Wednesday, March 23, 2005

The Elusive Art Of Video Game Engagement

I recently, with some trepidation, bought a Nintendo GameCube - "trepidation" because I squarely belong to that tribe of males that can get completely addicted to a game once it's loaded. I don't want to think too much about the money I pissed away in quarters when I was a university student, because it would certainly amount to a lamentable sum. I eventually learned to moderate, but then the PC game came into its own with "Wolfenstein" and I had to learn the lesson anew.

I'm happy to report that the GameCube does not yet pose such a threat to my time and energy. I don't play it when the girls (including my wife) are awake, and I'm quickly discovering that gaming institutions haven't much progressed beyond the rudimentary games we saw in the early 90s. The sole improvement seems to lie in the graphics department, and I'm starting to consider just what an imaginative deficit that amounts to.

I recently rented one of the newer Star Wars games. It offers a well-executed flight simulation, and some nifty tableaus, but after that - nothing. The overall look is cold and uninviting, even with all the detail. It seems to me the weakness of a game like that is it's graphic comparison: it wants to look real, but its precision of detail only serves to highlight the disparities.

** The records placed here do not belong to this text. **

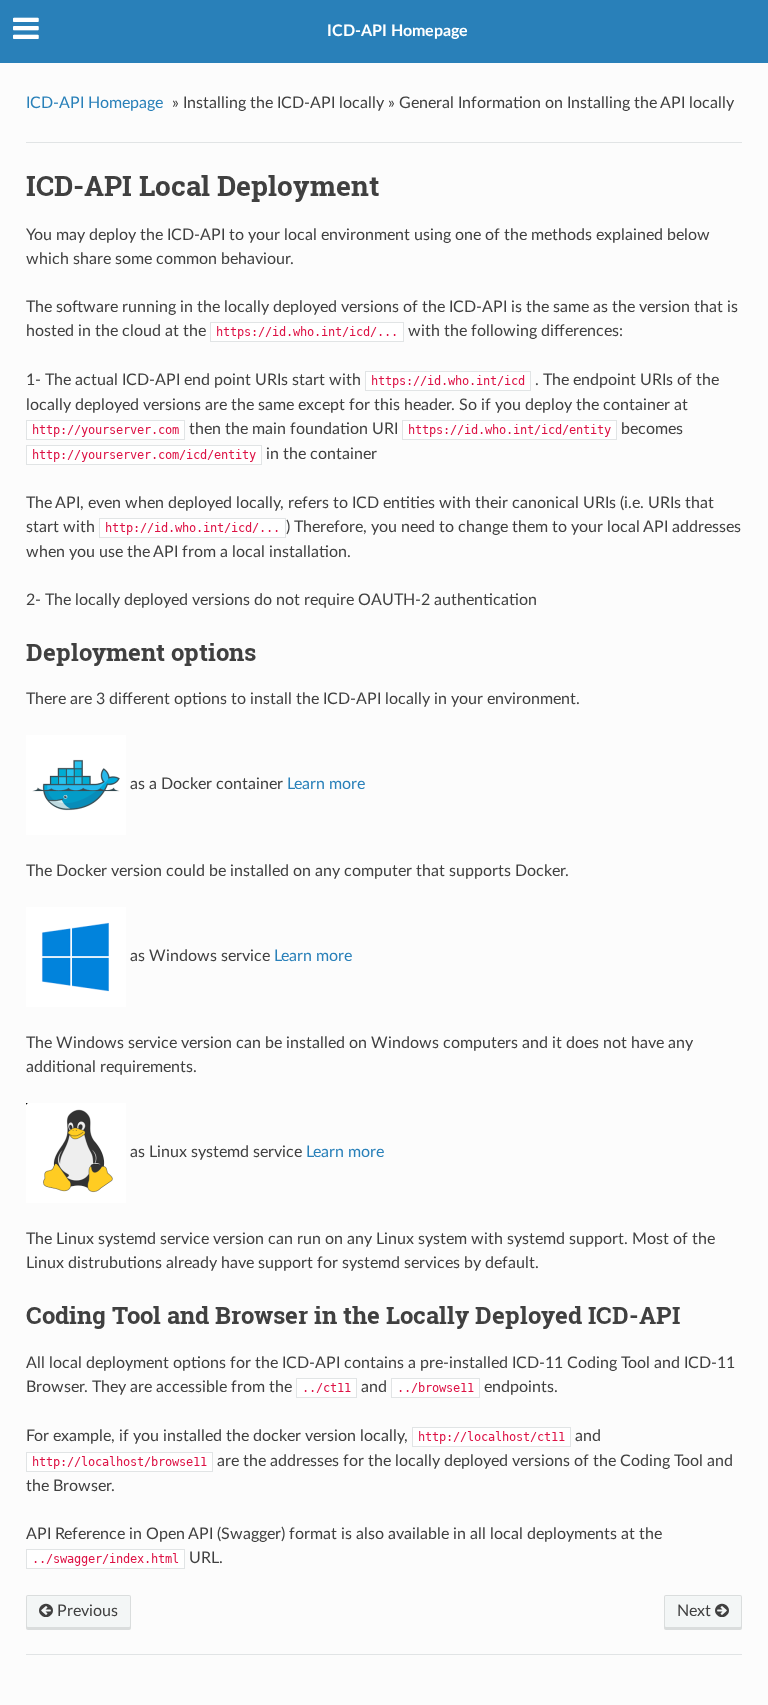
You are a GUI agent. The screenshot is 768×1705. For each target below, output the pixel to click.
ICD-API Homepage (397, 31)
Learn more (326, 785)
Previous (85, 1611)
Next (696, 1611)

For an interactive medium, the final effect is surprisingly "cool", in the McLuhan sense of the word.

In contrast to that is the only game (thus far) to truly engage me: The Simpsons Hit & Run. The engineers have rendered the Simpsons and their hometown of Springfield in an impressive 3D format that attempts not to look "realistic" but "whoa - kewl!". Everything has the smooth edges of a Pixar film, but the artists cleverly include all manner of satirical touches to "rough" it up. Homer's nuclear powerplant, for instance, is a labyrinth of glowing radioactive breaches, which gradually mutate into comically absurd luxuriousness as the player gets closer to the plant's owner, Mr. Burns. Playing Hit & Run makes me wonder why anyone bothers with the "Super-Sleaze Me" Grand Theft Auto games: you run over just as many pedestrians (which usually prompts Lisa to groan, "Great: more liberal guilt!"), but the final effect is the guiltless laugh of parodic self-recognition.

The graphics are part of the magic that makes Hit & Run work, and I like the direction the artists took. I'm currently playing XIII, a first-person shooter based on a comic book, with darklined graphics to match. I've grown somewhat blase toward shooters, but again, the graphics give this one a more compelling feel than some of the "realistic" entries available. I'm told Viewtiful Joe is absolutely spectacular and utterly irresistible - and its platform is two-dimensional. I do believe when my wife takes her next business trip, I'll be giving Viewtiful Joe a try.


Tom said...

I played a demo of XIII on the PC more than a year ago, and absolutely loved the look and feel of the game. Multiplayer was tough to get into because of server latency, which made the game sluggish and jerky. Does David Duchovny do the voice for the main character?

Also, updated my blog!

Whisky Prajer said...

Duchovny is the primary character. I'm wondering if Martin Landau doesn't have a role as well.

Tom said...

You were close... it's Adam West, TV's Batman!